Why this decoupled design? If the Event Cache is slow, it's not blocking the sync response, so the whole sync loop (!).
It brings some disadvantages though:
- When an error happens in the Event Cache, it's harder to trace it to the sync response
- It means we can't “retry” a sync iteration, or do something “proper” with the sync data
- When Event Cache has performance issues (it happened recently due to regressions), we don't see it immediately because it runs in parallel, and it's harder to correctly connect them to the real reasons
- It takes more memory, so more energy, than it should:
- Everything that goes in a channel must be cloned, so all events are duplicated
Proposal:
- Event Cache is plugged directly inside the sync response flow
- We can apply the updates on the Event Cache with a parallel iterator per room (hello
rayon) to tackle the performance constraint (if the multiple locks allow that, we need to investigate that anyway) - We can remove the
EventCache::listen_task- One less task!
- Less states in case of channel has lagged or is closed
- We can apply the updates on the Event Cache with a parallel iterator per room (hello
- Remove this channel
Advantages:
- Event cache errors can bubble up to the sync response flow
- We can decide to retry a sync if we detect an error
- It saves memory, so energy
- No magic. Straightforward and trivial flow!
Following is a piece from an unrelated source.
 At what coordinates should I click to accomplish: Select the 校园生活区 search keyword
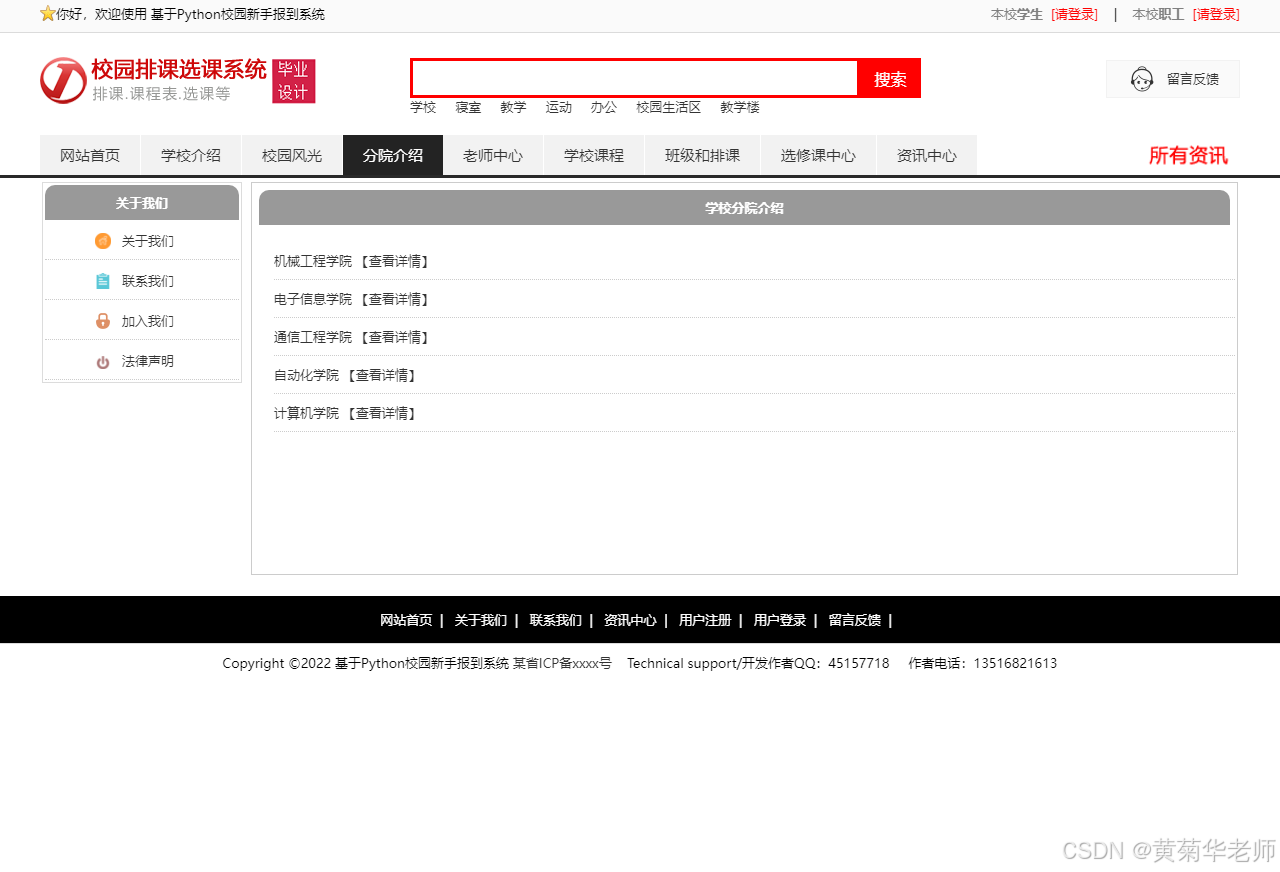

Thanks for opening this issue after our live discussion!
We can remove the EventCache::listen_task
I wonder if we should keep the EventCache enablement optional. As it happens, it's getting used in more and more places, so other components might start to depend on it by default (e.g. search). But enabling it by default would cause some overhead on sync processing too.
We can apply the updates on the Event Cache with a parallel iterator per room (hello rayon) to tackle the performance constraint (if the multiple locks allow that, we need to investigate that anyway)
Note: I've tried that in the past, and it was a slowdown. Didn't have time to investigate why, but I suspected Some™ lock contention.
Note: I've tried that in the past, and it was a slowdown. Didn't have time to investigate why, but I suspected Some™ lock contention.
That's why I was mentioning locks here 😉.
Re. removing the broadcast channel.. It was added before the event cache was a thing, and I think it's public? So probably good to check with downstreams before removing it.
@jplatte Sure. Maybe the mechanism will stay, but the Event Cache won't listen to it anymore.